Please duplicate every one of the records below line for line, but leave the pictures out of your copy.

··· RECORDS FOR THIS EXERCISE

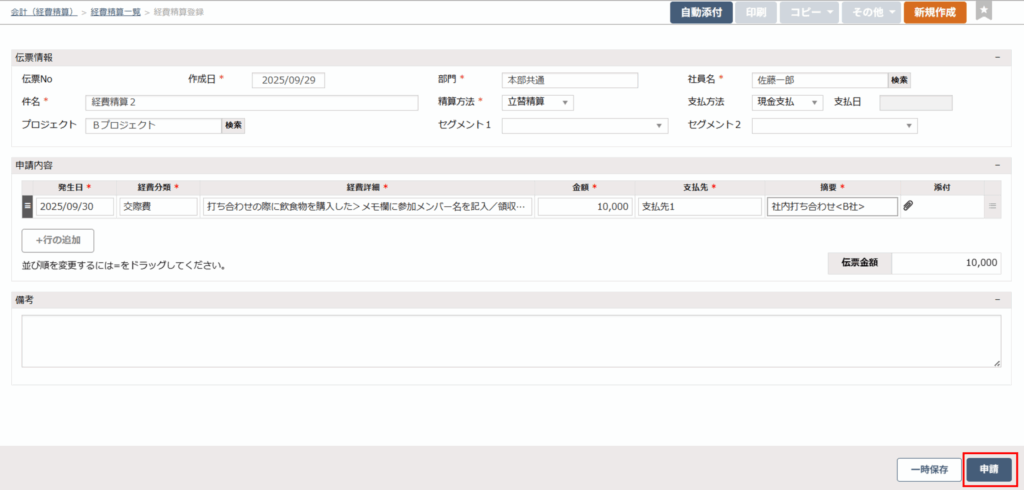1024x490 pixels.
Task: Click the paperclip attachment icon in row
Action: coord(908,206)
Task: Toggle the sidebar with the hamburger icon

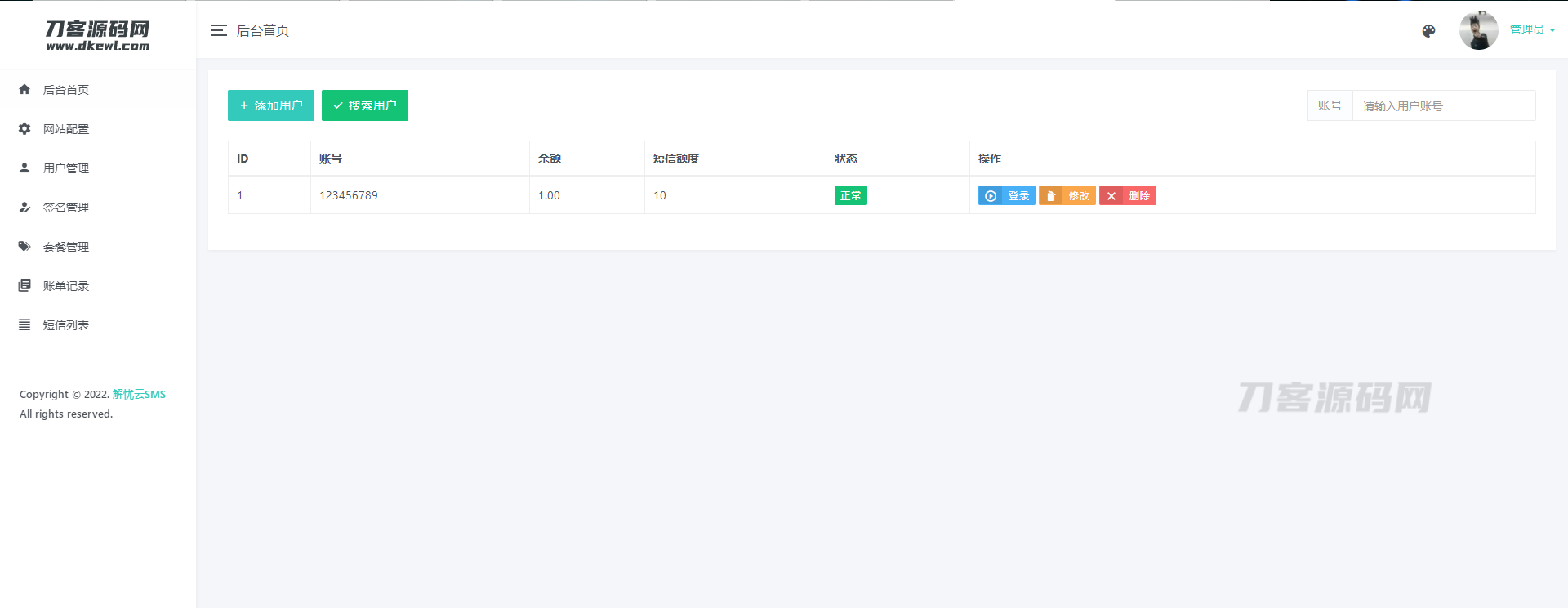Action: [x=218, y=30]
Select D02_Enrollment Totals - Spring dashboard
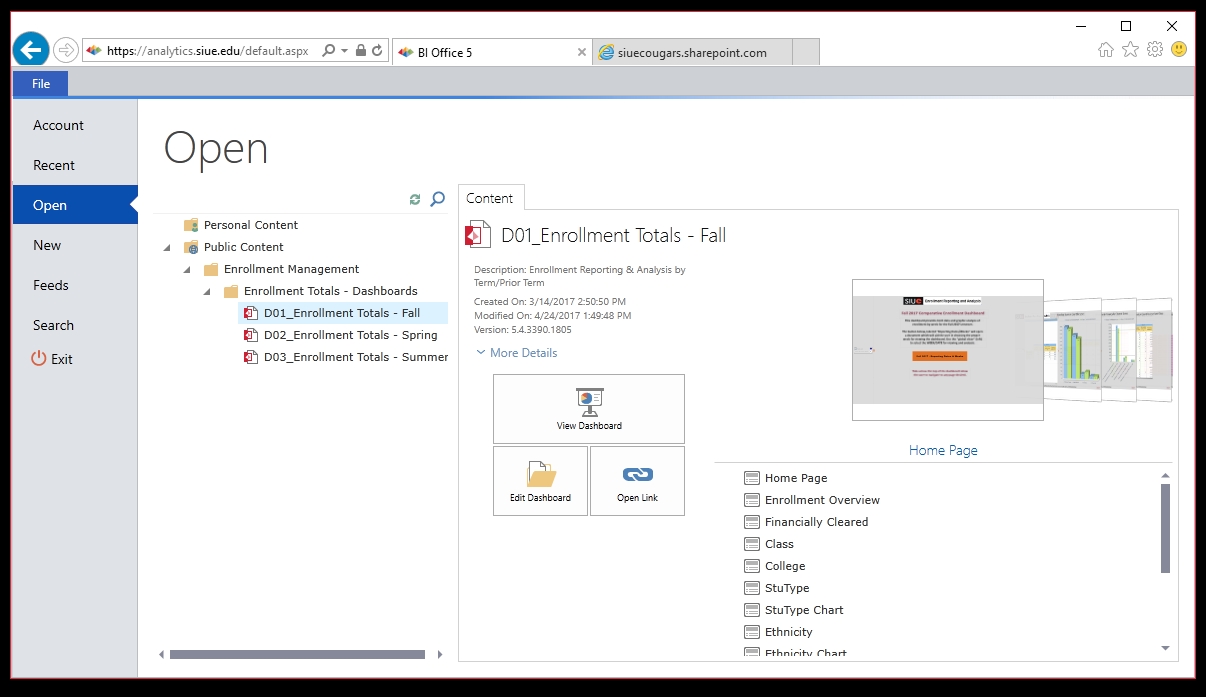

······

> _THE RESPONSE_:
1024x490 pixels.
Task: Click the paperclip attachment icon in row
Action: coord(908,206)
Task: Toggle the sidebar with the hamburger icon

Action: [x=218, y=30]
Select D02_Enrollment Totals - Spring dashboard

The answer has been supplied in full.